# GOAL
Gather every line in the material below that contains the string "icon", matching uppercase and lowercase exactly, and copy each of those lines.

# DATA SECTION
___

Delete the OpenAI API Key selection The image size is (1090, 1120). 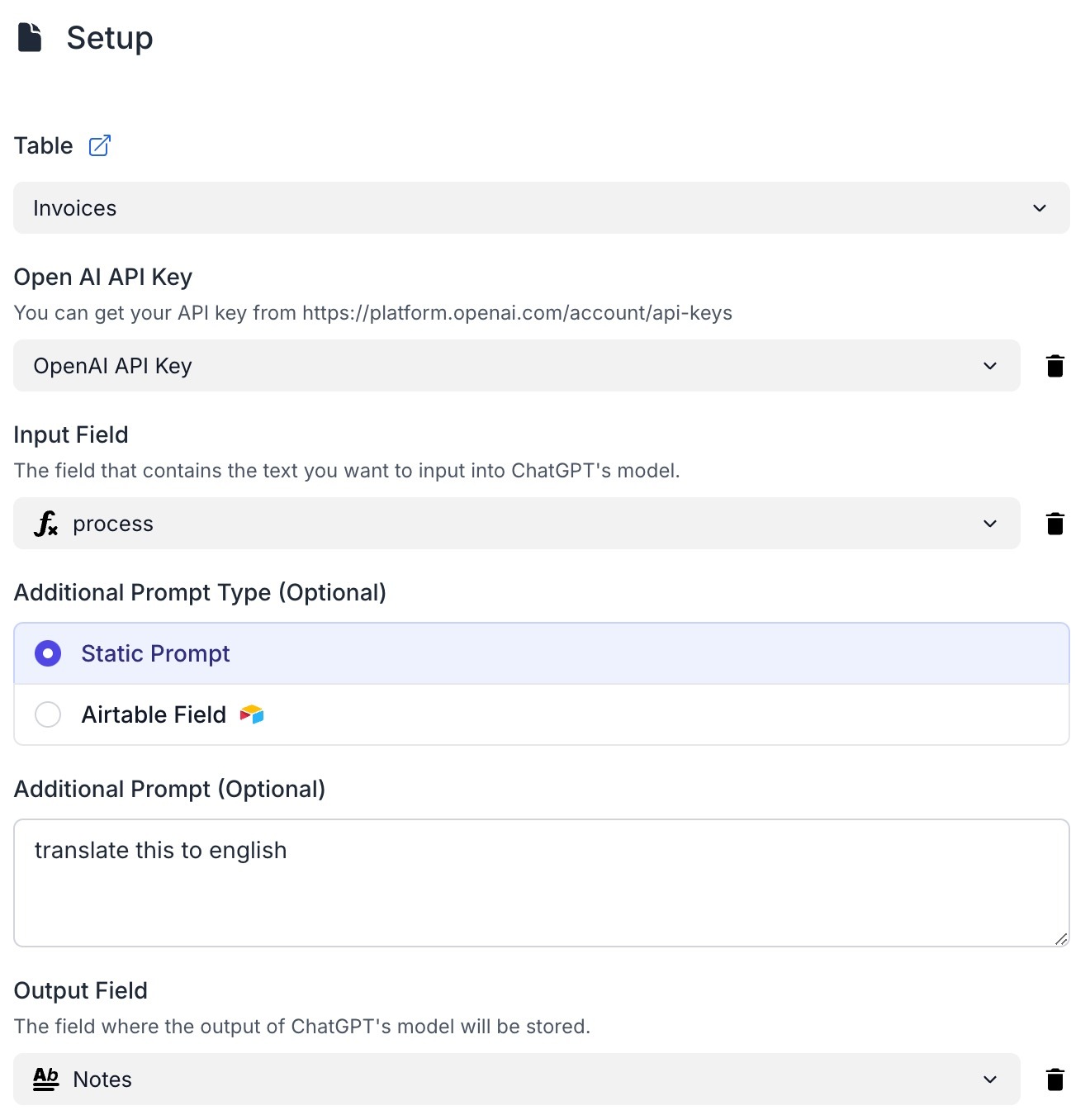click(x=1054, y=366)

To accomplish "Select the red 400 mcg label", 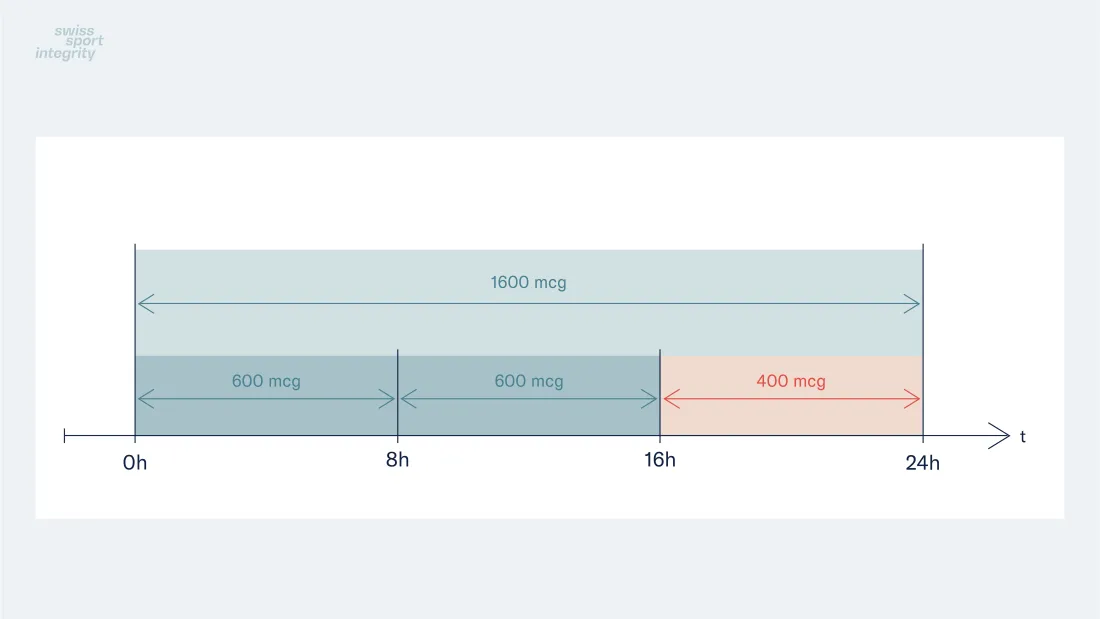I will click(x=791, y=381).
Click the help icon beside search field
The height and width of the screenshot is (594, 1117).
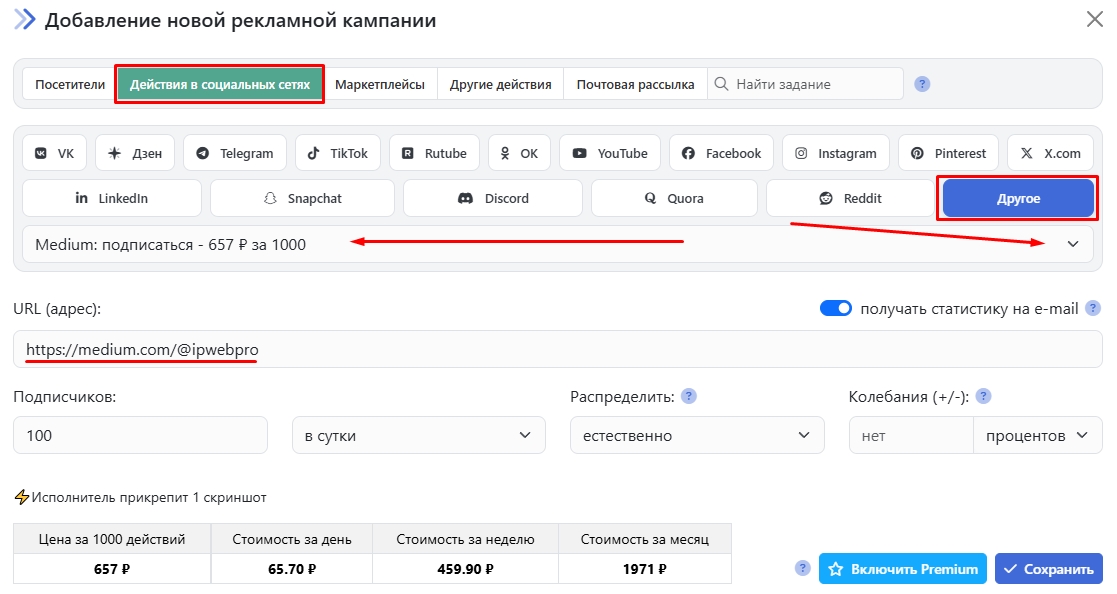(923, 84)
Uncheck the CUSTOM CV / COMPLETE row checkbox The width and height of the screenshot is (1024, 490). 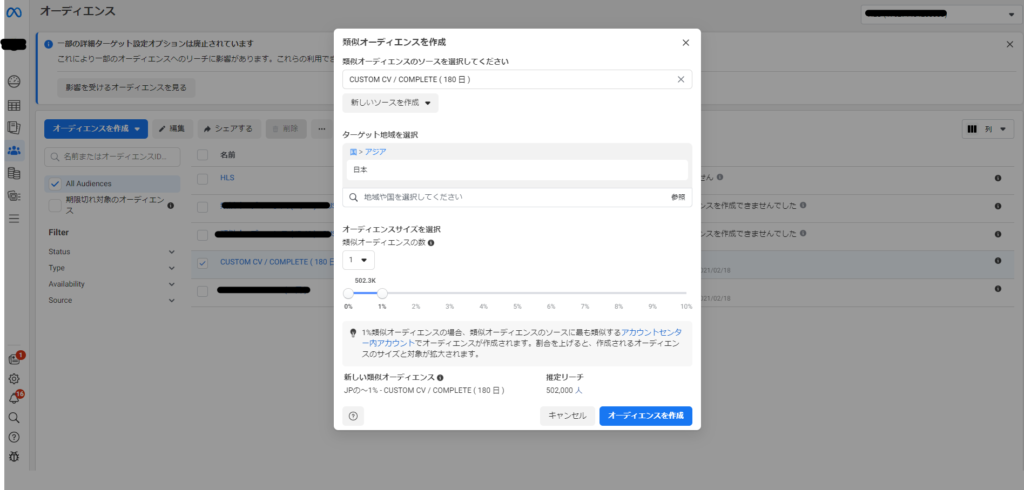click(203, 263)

___

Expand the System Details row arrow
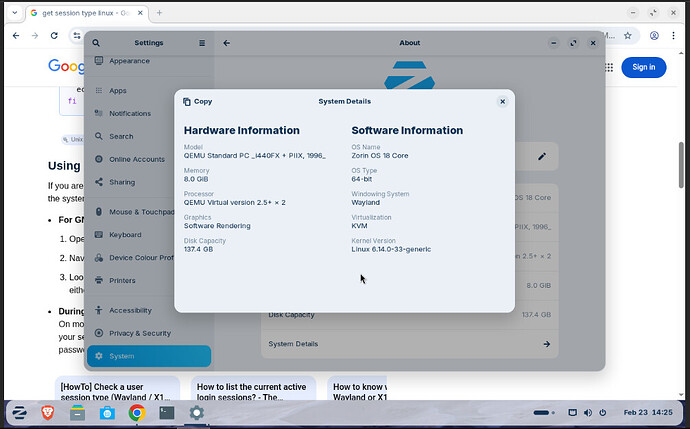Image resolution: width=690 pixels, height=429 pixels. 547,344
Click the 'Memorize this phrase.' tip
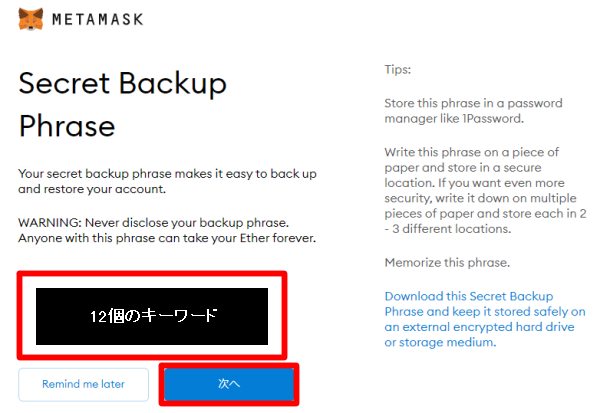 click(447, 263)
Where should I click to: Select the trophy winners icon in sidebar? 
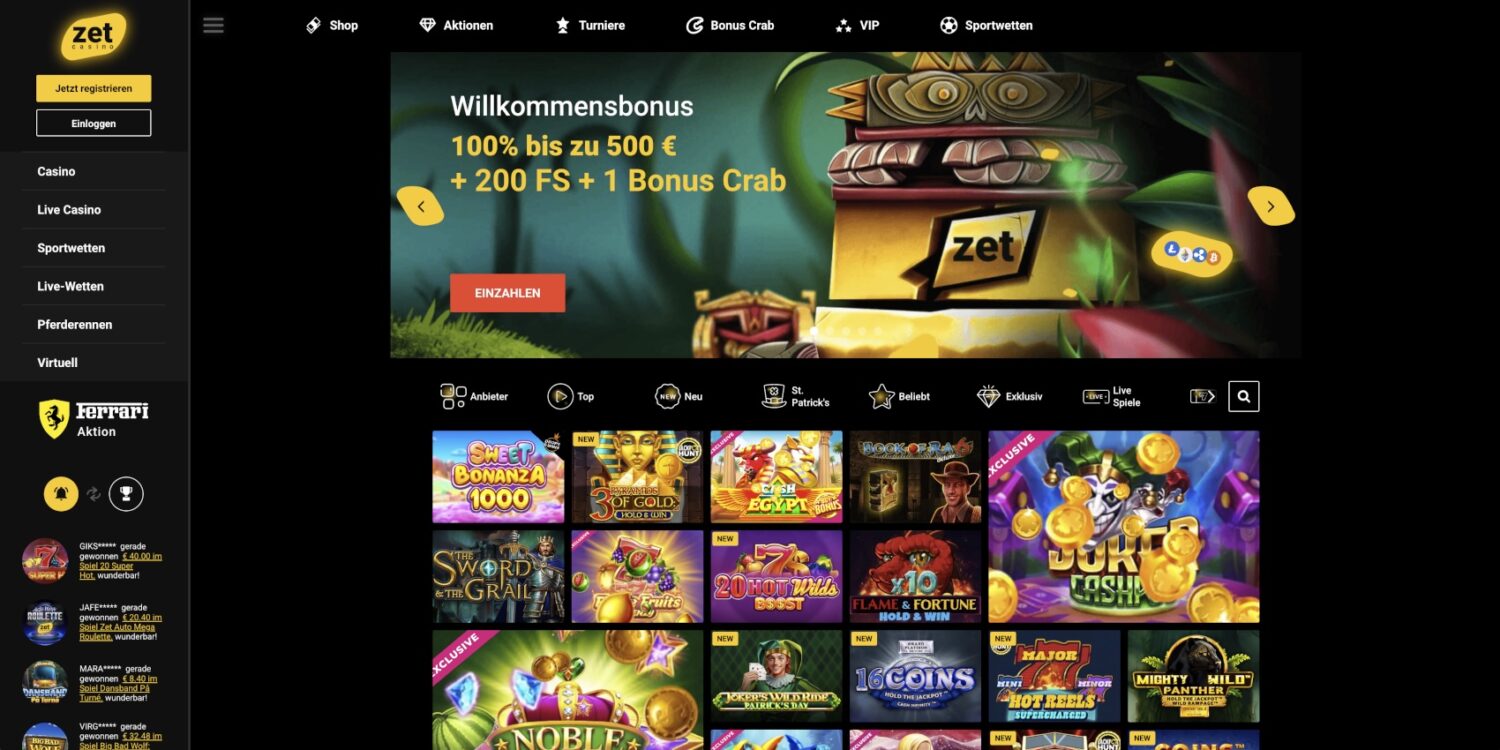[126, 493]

___

# SOLUTION FOR THIS TASK
Click the help icon beside search field
Where should I click to: Select the trophy winners icon in sidebar? 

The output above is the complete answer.